SET EXERCISE
Copy each of the following lines exactly as it appears, without changing anything.

***** MATERIAL SUPPLIED *****

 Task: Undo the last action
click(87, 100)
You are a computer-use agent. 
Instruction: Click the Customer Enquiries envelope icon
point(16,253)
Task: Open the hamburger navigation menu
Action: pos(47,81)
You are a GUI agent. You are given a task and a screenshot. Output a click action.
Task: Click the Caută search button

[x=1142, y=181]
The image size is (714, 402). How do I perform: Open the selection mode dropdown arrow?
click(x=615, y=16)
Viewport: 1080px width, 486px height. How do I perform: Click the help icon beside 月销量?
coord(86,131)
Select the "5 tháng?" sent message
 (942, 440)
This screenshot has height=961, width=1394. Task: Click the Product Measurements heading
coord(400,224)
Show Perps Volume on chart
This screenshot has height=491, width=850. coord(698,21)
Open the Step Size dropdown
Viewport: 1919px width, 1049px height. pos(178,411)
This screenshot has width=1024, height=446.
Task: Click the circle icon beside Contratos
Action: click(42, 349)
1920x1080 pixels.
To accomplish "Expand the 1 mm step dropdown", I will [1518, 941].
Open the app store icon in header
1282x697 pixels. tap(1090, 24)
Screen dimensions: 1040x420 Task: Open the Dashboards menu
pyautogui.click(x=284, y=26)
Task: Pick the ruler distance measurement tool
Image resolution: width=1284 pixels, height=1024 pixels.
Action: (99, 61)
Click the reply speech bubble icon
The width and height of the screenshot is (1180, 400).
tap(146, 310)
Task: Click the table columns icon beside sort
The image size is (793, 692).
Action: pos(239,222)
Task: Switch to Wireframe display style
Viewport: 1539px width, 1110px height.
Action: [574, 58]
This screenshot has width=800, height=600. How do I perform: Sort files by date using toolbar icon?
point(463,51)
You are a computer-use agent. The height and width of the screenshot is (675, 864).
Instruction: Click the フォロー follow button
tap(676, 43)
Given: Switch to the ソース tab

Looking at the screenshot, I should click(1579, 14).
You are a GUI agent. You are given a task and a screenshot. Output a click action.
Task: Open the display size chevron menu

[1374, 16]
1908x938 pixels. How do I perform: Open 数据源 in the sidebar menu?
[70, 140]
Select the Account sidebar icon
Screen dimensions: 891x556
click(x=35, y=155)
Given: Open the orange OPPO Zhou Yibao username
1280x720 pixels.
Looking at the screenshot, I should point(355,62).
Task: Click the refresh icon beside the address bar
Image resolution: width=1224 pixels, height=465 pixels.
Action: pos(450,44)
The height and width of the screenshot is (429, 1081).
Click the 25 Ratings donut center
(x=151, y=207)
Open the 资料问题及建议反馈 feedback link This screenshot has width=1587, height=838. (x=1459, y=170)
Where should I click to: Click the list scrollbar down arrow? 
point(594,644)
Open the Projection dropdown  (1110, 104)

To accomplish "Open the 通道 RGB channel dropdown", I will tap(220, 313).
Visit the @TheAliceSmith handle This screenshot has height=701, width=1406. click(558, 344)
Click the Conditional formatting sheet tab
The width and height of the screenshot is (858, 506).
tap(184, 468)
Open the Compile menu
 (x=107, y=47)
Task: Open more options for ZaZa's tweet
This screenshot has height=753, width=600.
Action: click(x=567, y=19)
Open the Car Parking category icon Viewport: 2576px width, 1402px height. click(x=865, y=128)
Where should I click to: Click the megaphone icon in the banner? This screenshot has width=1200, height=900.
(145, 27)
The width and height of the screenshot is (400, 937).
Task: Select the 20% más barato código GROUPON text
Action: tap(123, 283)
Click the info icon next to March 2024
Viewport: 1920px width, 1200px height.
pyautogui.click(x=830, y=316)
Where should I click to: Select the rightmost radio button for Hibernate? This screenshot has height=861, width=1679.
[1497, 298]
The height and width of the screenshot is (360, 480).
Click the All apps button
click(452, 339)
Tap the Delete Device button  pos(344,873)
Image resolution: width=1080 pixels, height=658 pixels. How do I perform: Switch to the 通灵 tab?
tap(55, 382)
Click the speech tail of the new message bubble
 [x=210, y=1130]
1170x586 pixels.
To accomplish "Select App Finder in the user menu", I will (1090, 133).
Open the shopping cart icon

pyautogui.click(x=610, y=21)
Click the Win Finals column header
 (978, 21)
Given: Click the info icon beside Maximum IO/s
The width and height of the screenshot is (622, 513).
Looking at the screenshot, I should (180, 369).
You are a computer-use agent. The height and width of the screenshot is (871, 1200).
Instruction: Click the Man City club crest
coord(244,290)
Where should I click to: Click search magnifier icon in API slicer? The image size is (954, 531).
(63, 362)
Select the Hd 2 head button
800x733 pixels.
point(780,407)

*****

WRITTEN SOLUTION
 Task: Undo the last action
click(87, 100)
You are a computer-use agent. 
Instruction: Click the Customer Enquiries envelope icon
point(16,253)
Task: Open the hamburger navigation menu
Action: pos(47,81)
You are a GUI agent. You are given a task and a screenshot. Output a click action.
Task: Click the Caută search button

[x=1142, y=181]
The image size is (714, 402). How do I perform: Open the selection mode dropdown arrow?
click(x=615, y=16)
Viewport: 1080px width, 486px height. How do I perform: Click the help icon beside 月销量?
coord(86,131)
Select the "5 tháng?" sent message
 (942, 440)
This screenshot has height=961, width=1394. Task: Click the Product Measurements heading
coord(400,224)
Show Perps Volume on chart
This screenshot has height=491, width=850. coord(698,21)
Open the Step Size dropdown
Viewport: 1919px width, 1049px height. pos(178,411)
This screenshot has width=1024, height=446.
Task: Click the circle icon beside Contratos
Action: click(42, 349)
1920x1080 pixels.
To accomplish "Expand the 1 mm step dropdown", I will [1518, 941].
Open the app store icon in header
1282x697 pixels. tap(1090, 24)
Screen dimensions: 1040x420 Task: Open the Dashboards menu
pyautogui.click(x=284, y=26)
Task: Pick the ruler distance measurement tool
Image resolution: width=1284 pixels, height=1024 pixels.
Action: (99, 61)
Click the reply speech bubble icon
The width and height of the screenshot is (1180, 400).
tap(146, 310)
Task: Click the table columns icon beside sort
The image size is (793, 692).
Action: pos(239,222)
Task: Switch to Wireframe display style
Viewport: 1539px width, 1110px height.
Action: [574, 58]
This screenshot has width=800, height=600. How do I perform: Sort files by date using toolbar icon?
point(463,51)
You are a computer-use agent. The height and width of the screenshot is (675, 864).
Instruction: Click the フォロー follow button
tap(676, 43)
Given: Switch to the ソース tab

Looking at the screenshot, I should click(1579, 14).
You are a GUI agent. You are given a task and a screenshot. Output a click action.
Task: Open the display size chevron menu

[1374, 16]
1908x938 pixels. How do I perform: Open 数据源 in the sidebar menu?
[70, 140]
Select the Account sidebar icon
Screen dimensions: 891x556
click(x=35, y=155)
Given: Open the orange OPPO Zhou Yibao username
1280x720 pixels.
Looking at the screenshot, I should point(355,62).
Task: Click the refresh icon beside the address bar
Image resolution: width=1224 pixels, height=465 pixels.
Action: pos(450,44)
The height and width of the screenshot is (429, 1081).
Click the 25 Ratings donut center
(x=151, y=207)
Open the 资料问题及建议反馈 feedback link This screenshot has width=1587, height=838. (x=1459, y=170)
Where should I click to: Click the list scrollbar down arrow? 
point(594,644)
Open the Projection dropdown  (1110, 104)

To accomplish "Open the 通道 RGB channel dropdown", I will tap(220, 313).
Visit the @TheAliceSmith handle This screenshot has height=701, width=1406. click(558, 344)
Click the Conditional formatting sheet tab
The width and height of the screenshot is (858, 506).
tap(184, 468)
Open the Compile menu
 (x=107, y=47)
Task: Open more options for ZaZa's tweet
This screenshot has height=753, width=600.
Action: click(x=567, y=19)
Open the Car Parking category icon Viewport: 2576px width, 1402px height. click(x=865, y=128)
Where should I click to: Click the megaphone icon in the banner? This screenshot has width=1200, height=900.
(145, 27)
The width and height of the screenshot is (400, 937).
Task: Select the 20% más barato código GROUPON text
Action: tap(123, 283)
Click the info icon next to March 2024
Viewport: 1920px width, 1200px height.
pyautogui.click(x=830, y=316)
Where should I click to: Select the rightmost radio button for Hibernate? This screenshot has height=861, width=1679.
[1497, 298]
The height and width of the screenshot is (360, 480).
Click the All apps button
click(452, 339)
Tap the Delete Device button  pos(344,873)
Image resolution: width=1080 pixels, height=658 pixels. How do I perform: Switch to the 通灵 tab?
tap(55, 382)
Click the speech tail of the new message bubble
 [x=210, y=1130]
1170x586 pixels.
To accomplish "Select App Finder in the user menu", I will (1090, 133).
Open the shopping cart icon

pyautogui.click(x=610, y=21)
Click the Win Finals column header
 (978, 21)
Given: Click the info icon beside Maximum IO/s
The width and height of the screenshot is (622, 513).
Looking at the screenshot, I should (180, 369).
You are a computer-use agent. The height and width of the screenshot is (871, 1200).
Instruction: Click the Man City club crest
coord(244,290)
Where should I click to: Click search magnifier icon in API slicer? The image size is (954, 531).
(63, 362)
Select the Hd 2 head button
800x733 pixels.
point(780,407)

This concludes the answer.